====== Data ======
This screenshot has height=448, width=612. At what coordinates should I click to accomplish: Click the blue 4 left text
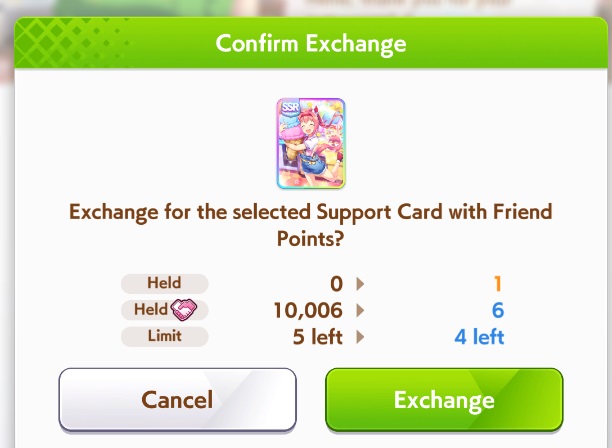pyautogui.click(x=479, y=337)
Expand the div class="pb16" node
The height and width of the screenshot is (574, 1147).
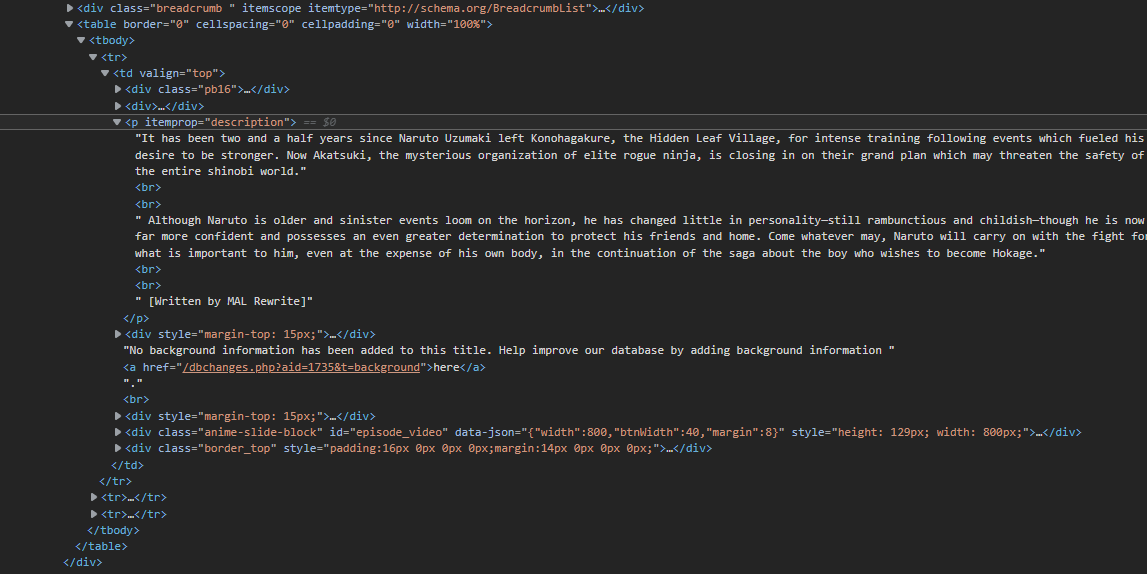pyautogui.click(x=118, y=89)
======
Problem to work on: Format every line of the rows above as a Markdown table with the columns "No." and "Text", skipping blank lines and leaving the pictures out of the answer.

The reply:
| No. | Text |
|---|---|
| 1 | This screenshot has height=448, width=612. At what coordinates should I click to accomplish: Click the blue 4 left text |
| 2 | pyautogui.click(x=479, y=337) |
| 3 | Expand the div class="pb16" node |
| 4 | The height and width of the screenshot is (574, 1147). |
| 5 | pyautogui.click(x=118, y=89) |